## What to work on
Convert the data from the line containing "click on admin-settings-icon." up to and including the line containing "Looking at the image, I should click on (80, 263)." into a JSON list of strings, one string per line, omitting blank lines.
§ §
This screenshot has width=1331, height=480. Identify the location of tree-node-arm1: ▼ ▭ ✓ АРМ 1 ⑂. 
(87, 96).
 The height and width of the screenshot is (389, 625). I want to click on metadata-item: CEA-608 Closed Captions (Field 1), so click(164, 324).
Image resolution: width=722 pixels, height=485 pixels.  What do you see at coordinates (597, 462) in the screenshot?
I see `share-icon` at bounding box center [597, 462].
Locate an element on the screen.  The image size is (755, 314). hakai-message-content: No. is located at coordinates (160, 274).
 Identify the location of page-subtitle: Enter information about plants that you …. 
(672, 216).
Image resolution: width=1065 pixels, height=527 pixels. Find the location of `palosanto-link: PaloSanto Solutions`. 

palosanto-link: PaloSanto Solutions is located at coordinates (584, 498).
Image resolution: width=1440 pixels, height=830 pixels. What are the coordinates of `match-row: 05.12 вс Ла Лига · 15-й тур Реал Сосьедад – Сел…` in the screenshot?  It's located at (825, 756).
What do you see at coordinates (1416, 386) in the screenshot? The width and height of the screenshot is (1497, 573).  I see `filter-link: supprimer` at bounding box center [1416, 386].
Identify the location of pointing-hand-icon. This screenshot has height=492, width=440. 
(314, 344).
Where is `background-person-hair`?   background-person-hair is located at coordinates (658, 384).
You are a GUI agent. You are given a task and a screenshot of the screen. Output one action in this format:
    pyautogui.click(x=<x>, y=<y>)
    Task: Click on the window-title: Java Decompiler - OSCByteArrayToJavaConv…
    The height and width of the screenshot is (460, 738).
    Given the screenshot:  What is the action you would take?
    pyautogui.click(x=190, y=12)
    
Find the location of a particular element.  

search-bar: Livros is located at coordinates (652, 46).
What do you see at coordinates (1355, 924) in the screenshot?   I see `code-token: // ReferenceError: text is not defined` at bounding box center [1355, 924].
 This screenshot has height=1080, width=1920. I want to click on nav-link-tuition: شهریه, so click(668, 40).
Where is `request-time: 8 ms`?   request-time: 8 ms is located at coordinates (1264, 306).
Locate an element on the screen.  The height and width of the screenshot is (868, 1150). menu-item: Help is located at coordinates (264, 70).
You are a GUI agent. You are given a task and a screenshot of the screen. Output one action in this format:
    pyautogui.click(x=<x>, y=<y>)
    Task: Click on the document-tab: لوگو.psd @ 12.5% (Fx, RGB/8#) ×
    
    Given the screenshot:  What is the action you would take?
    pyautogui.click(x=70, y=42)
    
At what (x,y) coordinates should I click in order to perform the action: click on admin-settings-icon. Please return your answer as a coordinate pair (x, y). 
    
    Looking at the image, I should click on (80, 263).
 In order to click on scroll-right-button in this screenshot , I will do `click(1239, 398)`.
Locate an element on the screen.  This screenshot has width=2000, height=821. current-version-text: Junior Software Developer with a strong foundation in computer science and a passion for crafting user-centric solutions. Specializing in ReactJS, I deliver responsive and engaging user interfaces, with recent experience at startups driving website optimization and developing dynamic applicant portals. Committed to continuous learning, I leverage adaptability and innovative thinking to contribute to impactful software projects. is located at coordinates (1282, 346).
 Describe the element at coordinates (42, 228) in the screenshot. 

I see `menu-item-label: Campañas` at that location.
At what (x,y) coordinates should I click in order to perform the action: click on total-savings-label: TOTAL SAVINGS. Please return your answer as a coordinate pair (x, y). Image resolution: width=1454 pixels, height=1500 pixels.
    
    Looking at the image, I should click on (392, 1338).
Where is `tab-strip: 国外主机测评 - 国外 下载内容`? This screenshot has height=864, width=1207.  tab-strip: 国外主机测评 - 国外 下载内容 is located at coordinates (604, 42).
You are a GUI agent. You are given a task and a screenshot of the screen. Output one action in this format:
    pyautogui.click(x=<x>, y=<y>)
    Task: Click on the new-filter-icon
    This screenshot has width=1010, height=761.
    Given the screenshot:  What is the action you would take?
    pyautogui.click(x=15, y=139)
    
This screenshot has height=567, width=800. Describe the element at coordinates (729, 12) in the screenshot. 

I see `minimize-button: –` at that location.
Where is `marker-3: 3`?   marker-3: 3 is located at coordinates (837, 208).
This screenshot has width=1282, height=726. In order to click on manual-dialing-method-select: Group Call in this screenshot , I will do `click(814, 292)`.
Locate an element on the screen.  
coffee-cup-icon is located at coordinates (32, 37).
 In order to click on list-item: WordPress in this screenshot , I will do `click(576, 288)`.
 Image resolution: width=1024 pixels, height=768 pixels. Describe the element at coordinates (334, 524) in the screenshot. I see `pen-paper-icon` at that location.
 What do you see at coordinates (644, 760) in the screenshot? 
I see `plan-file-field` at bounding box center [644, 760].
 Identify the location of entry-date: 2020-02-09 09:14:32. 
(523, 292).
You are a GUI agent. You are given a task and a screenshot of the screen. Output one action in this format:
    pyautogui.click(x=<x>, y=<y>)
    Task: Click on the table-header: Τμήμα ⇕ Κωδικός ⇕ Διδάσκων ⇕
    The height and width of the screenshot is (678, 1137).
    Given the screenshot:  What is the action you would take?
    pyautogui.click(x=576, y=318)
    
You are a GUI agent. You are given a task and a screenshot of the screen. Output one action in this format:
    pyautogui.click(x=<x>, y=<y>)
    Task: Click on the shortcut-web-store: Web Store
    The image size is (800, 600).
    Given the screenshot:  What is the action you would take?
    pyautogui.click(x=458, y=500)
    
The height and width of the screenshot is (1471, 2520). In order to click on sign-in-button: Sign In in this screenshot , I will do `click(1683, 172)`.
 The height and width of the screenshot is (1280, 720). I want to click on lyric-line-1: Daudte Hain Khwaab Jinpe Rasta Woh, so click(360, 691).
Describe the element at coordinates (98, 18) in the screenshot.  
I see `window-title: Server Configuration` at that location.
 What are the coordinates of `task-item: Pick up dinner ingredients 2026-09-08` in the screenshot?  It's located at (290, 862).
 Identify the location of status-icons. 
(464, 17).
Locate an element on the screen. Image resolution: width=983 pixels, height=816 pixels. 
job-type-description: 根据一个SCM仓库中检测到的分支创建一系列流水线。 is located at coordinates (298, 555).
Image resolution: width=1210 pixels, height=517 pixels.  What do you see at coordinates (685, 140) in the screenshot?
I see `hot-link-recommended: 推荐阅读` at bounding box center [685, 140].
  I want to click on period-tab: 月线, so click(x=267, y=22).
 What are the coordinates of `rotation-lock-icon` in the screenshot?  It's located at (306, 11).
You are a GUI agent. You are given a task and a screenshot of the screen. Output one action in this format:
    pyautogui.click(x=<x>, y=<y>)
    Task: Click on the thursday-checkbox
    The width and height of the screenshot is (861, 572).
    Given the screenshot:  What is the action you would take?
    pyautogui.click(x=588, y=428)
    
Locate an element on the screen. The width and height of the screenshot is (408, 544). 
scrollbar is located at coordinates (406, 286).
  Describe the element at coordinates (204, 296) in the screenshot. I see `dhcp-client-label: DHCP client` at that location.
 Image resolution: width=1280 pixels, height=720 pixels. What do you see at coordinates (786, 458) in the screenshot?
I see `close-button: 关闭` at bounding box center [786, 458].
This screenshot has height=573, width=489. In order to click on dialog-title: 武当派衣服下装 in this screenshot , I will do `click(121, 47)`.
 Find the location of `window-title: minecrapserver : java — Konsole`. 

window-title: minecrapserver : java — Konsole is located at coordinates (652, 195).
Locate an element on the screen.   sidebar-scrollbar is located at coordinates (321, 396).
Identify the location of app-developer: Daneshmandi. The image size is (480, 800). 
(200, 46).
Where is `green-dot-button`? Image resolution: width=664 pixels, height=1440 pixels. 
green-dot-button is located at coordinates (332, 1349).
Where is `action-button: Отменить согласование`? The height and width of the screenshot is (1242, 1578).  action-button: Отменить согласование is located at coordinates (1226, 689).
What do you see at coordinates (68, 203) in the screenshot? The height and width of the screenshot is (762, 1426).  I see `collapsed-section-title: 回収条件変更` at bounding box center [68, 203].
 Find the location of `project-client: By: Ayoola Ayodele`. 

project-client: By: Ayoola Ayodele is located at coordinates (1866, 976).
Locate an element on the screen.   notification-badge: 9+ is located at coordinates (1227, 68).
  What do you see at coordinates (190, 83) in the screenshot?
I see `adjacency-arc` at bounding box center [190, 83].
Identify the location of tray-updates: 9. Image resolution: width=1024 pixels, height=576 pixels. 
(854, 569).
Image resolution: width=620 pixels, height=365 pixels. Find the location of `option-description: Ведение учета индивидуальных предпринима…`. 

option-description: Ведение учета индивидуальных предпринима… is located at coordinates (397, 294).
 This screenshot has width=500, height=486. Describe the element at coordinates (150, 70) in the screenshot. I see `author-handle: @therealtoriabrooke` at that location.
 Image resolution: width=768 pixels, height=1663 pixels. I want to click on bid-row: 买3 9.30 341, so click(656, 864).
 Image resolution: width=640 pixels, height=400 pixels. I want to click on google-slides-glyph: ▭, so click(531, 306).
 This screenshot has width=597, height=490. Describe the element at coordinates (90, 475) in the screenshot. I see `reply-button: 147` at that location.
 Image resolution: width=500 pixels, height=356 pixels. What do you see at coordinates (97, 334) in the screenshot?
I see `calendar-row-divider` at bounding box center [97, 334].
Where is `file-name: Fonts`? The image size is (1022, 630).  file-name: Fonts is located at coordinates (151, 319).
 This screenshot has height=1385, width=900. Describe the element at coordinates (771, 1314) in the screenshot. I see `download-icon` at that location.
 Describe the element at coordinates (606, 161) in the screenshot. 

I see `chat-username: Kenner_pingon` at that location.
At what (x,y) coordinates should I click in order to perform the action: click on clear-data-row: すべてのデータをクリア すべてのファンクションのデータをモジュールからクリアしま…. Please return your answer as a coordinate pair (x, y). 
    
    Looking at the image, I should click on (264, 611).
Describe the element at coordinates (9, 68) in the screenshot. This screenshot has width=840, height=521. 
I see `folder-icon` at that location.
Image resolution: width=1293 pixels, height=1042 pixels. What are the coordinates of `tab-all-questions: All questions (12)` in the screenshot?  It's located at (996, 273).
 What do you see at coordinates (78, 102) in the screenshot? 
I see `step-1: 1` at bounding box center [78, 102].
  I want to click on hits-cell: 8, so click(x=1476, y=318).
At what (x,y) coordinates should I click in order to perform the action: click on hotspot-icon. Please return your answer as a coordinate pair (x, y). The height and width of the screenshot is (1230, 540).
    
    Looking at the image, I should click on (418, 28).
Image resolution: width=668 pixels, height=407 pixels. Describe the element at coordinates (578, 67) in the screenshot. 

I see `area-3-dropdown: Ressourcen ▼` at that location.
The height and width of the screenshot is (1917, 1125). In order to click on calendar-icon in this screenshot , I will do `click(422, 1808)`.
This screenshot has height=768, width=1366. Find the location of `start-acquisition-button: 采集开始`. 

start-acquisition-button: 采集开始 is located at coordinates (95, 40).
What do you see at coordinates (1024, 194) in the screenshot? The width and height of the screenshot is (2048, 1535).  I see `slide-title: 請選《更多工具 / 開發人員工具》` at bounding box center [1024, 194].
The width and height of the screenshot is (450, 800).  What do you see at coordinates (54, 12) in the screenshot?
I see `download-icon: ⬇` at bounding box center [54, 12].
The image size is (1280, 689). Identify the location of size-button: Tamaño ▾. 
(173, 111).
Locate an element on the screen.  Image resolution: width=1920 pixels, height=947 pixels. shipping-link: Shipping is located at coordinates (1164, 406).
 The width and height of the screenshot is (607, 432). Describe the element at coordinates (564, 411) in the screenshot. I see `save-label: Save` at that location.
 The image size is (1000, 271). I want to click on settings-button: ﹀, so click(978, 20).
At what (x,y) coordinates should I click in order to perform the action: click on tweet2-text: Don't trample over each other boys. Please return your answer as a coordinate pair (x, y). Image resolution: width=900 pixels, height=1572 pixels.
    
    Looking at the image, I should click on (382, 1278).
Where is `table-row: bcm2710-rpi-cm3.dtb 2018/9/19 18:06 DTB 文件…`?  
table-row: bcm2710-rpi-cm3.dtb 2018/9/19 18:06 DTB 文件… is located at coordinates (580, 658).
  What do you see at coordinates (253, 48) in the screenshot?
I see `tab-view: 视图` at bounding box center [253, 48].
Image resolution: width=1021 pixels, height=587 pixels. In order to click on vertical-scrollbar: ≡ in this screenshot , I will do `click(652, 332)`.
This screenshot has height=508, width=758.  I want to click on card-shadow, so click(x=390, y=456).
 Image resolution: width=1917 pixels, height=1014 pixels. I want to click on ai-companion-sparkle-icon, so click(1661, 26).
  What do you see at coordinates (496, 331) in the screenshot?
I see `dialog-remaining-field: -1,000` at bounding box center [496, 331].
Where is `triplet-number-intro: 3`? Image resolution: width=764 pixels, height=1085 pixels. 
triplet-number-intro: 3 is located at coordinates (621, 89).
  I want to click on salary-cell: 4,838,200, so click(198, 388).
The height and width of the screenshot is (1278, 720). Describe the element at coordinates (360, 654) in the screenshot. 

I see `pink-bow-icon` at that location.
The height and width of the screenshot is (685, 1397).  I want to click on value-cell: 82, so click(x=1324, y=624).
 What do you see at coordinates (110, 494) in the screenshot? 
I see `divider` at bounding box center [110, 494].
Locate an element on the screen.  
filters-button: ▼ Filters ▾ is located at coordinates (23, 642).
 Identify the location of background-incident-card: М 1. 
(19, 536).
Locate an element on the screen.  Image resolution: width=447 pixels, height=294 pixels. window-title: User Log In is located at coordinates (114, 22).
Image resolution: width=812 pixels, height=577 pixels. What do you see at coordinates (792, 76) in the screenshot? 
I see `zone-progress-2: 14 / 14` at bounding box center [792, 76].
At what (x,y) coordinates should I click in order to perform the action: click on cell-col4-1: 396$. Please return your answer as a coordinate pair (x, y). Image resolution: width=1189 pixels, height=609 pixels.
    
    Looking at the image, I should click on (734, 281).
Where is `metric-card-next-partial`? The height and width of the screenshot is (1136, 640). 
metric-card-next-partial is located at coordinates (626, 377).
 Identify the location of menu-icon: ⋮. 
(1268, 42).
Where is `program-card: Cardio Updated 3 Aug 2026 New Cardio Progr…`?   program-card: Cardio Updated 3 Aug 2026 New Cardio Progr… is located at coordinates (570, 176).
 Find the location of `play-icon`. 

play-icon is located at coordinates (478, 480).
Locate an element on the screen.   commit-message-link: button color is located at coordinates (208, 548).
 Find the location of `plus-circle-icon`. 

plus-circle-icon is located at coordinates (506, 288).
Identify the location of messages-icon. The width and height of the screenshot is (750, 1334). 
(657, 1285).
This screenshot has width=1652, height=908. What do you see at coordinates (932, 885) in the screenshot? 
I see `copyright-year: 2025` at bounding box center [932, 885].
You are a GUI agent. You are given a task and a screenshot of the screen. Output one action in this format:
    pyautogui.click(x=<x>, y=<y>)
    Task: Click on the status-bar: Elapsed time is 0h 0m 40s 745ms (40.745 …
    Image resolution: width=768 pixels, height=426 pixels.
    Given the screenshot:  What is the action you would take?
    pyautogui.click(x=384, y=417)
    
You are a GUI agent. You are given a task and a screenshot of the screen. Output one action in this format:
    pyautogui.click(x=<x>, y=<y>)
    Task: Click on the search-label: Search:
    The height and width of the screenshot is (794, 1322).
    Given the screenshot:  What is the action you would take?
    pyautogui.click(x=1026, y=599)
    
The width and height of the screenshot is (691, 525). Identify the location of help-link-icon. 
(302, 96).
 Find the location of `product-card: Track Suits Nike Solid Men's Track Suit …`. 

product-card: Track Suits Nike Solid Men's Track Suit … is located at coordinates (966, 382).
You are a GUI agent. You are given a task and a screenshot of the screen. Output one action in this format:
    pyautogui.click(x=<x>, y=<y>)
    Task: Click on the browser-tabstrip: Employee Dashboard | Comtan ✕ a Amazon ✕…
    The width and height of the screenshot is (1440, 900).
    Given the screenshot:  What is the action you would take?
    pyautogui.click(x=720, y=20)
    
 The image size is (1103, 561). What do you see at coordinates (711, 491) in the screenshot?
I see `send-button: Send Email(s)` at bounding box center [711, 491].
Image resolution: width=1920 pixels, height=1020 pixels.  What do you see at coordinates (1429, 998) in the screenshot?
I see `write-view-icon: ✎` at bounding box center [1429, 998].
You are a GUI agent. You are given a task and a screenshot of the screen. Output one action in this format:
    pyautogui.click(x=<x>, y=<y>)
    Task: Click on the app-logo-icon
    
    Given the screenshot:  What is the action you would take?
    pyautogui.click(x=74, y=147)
§ §
## Solution to the exercise
[
  "At what (x,y) coordinates should I click in order to perform the action: click on admin-settings-icon. Please return your answer as a coordinate pair (x, y). ",
  "    Looking at the image, I should click on (80, 263)."
]